**Petikan Bacaan**
----------

26 April, 2018 – 00:02 | Hawe Setiawan*
INGATAN kolektif, betapapun retaknya, tersimpan di halaman koran. Laporan Gadis Rasid, “Boekencensuur in Indonesië Blijft Aanhouden“, dalam NRC Handelsblad, 28 September 1976, mencatat bahwa 99 judul buku karya para penulis Indonesia dilarang beredar oleh pemerintah Indonesia waktu itu. Kejaksaan Orde Suharto mengaitkan buku-buku itu dengan Partai Komunis Indonesia dan organisasi-organisasi mantelnya. Di antara buku-buku tersebut terdapat karya S. Rukiah (1927-1996).
Para penyensor toh tidak hidup abadi, sedang kata-kata yang tercetak bisa hadir lagi. Penerbit Ultimus di Bandung menerbitkan kembali buku-buku S. Rukiah pada 2017. Terbentang masa 41 tahun setelah Orde Suharto memberangus sastra atau 21 tahun setelah S. Rukiah wafat.
Hari ini, generasi Indonesia dapat membaca karya tulis yang begitu lama dikubur, mengenal sosok penulis yang begitu lama dipupus. Terbitnya kembali buku-buku S. Rukiah, dalam suasana Indonesia yang lebih leluasa, turut memungkinkan ingatan melawan lupa.
Ibu cendrawasih
S. Rukiah berasal dari Purwakarta. Ia ikut bergiat dalam Lekra (Lembaga Kebudayaan Rakyat). Setelah Peristiwa 1965, segalanya berubah. Dari Jakarta, ia kembali ke kota asalnya. Anaknya enam. Suaminya, Sidik Kertapati, sedang berada di Tiongkok, dan tidak pulang hingga berpuluh tahun kemudian. S. Rukiah sendiri selama sekitar 5 tahun harus berada dalam tahanan, mula-mula di Purwakarta, kemudian di Bandung. Seterusnya, ia menyambung hidup antara lain dengan berjualan kue.

----------

**Data yang Disediakan**
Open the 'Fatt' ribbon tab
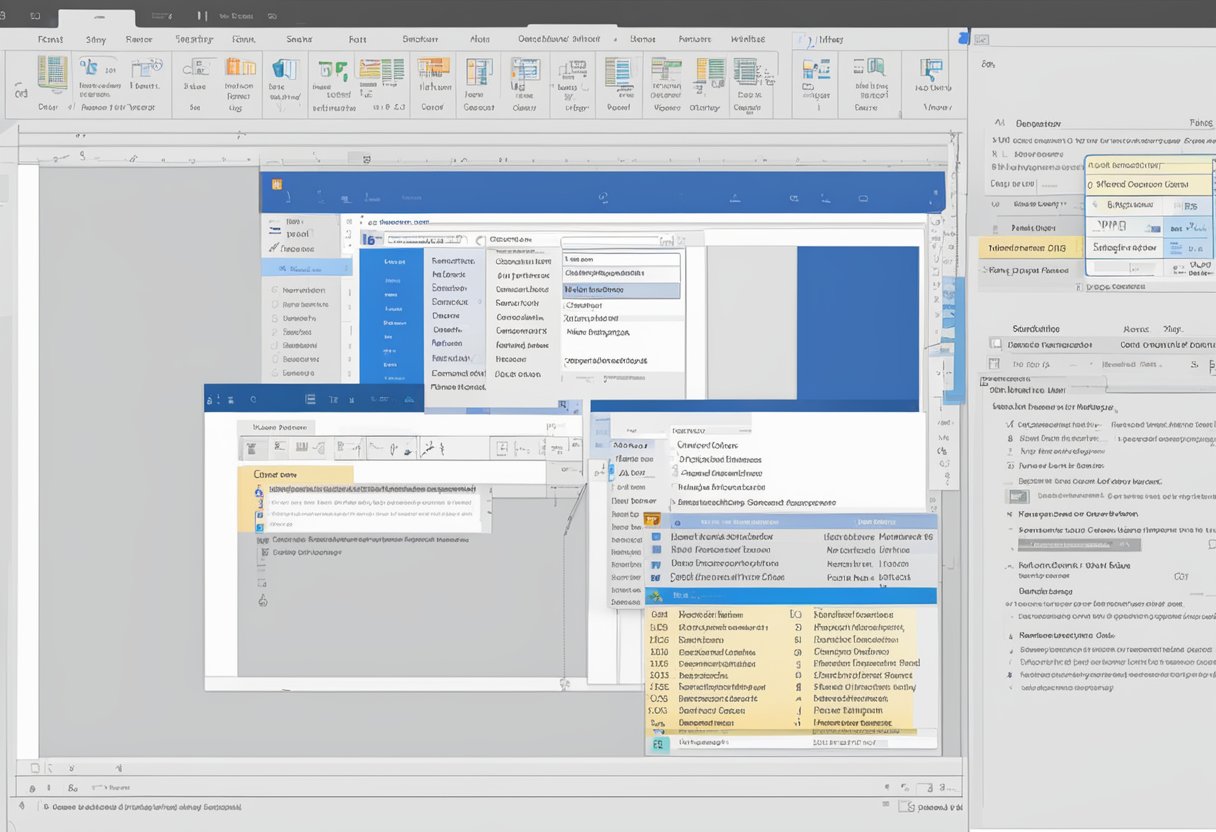This screenshot has height=832, width=1216. pyautogui.click(x=357, y=39)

----------

**Tugas yang Diminta**
a: Menurut petikan tentang S. Rukiah, penerbit apa yang menerbitkan kembali buku-buku S. Rukiah pada 2017?
b: Lanjutkan petikan tentang S. Rukiah mulai dari kalimat sesudah kalimat terakhirnya.
Data tersebut diambil dari sumber lain.

**Jawaban yang Diberikan**
a: Penerbit Ultimus di Bandung.

b:
Baru-baru ini saya bertemu dengan Kang Windu, anak kedua Bu Rukiah. Kami ikut hadir dalam forum diskusi tentang karya-karya S. Rukiah di kampus Universitas Padjadjaran, di Jatinangor, yang diselenggarakan oleh Komunitas Lorong. Saya baru sadar bahwa Kang Windu adalah adik mendiang Kang Aga Prayoga, editor yang pernah bekerja satu ruangan dengan saya sewaktu kami masih bekerja di Pustaka Jaya, sekian tahun silam.
Menurut catatan Holger Warnk, dalam ulasannya mengenai Tjenderawasih, majalah anak-anak terbitan Ganaco di Bandung yang diasuh oleh S. Rukiah dkk pada 1950-an hingga 1970-an, setelah merebaknya pembunuhan massal menyusul pergantian kekuasaan dari Sukarno ke Suharto, “Ibu Cendrawasih” dari Purwakarta, burung langka dari tanah Priangan, ini berhenti menulis.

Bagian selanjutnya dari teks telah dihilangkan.